Activity |
Searching the material below, find each line that includes the word "agent", and copy it.
..............................
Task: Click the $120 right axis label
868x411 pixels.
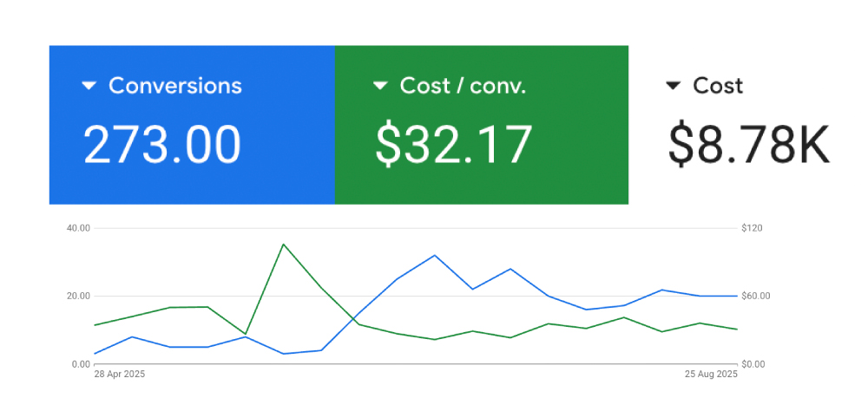Action: (752, 228)
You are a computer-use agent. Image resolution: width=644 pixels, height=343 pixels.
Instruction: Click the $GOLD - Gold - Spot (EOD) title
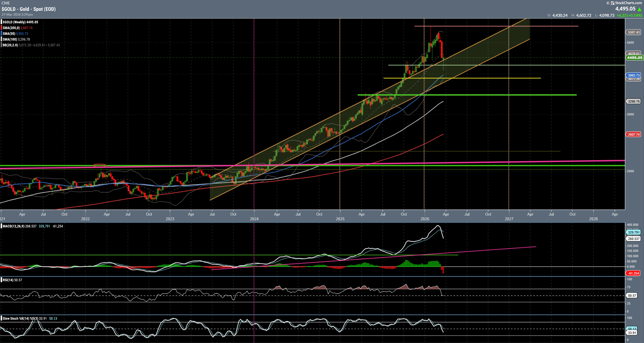(29, 9)
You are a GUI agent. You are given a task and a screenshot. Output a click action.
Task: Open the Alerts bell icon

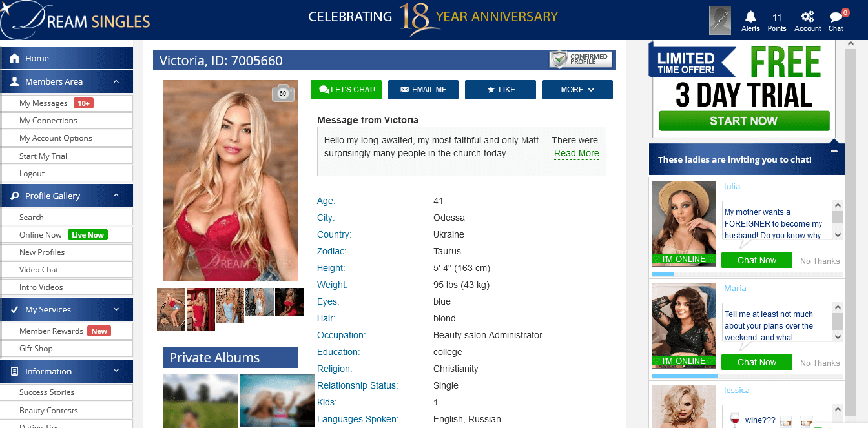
..............................
Reply to the task |
You are a computer-use agent. Image resolution: width=644 pixels, height=343 pixels.
You are a GUI agent. You are given a task and a screenshot. Output a click action.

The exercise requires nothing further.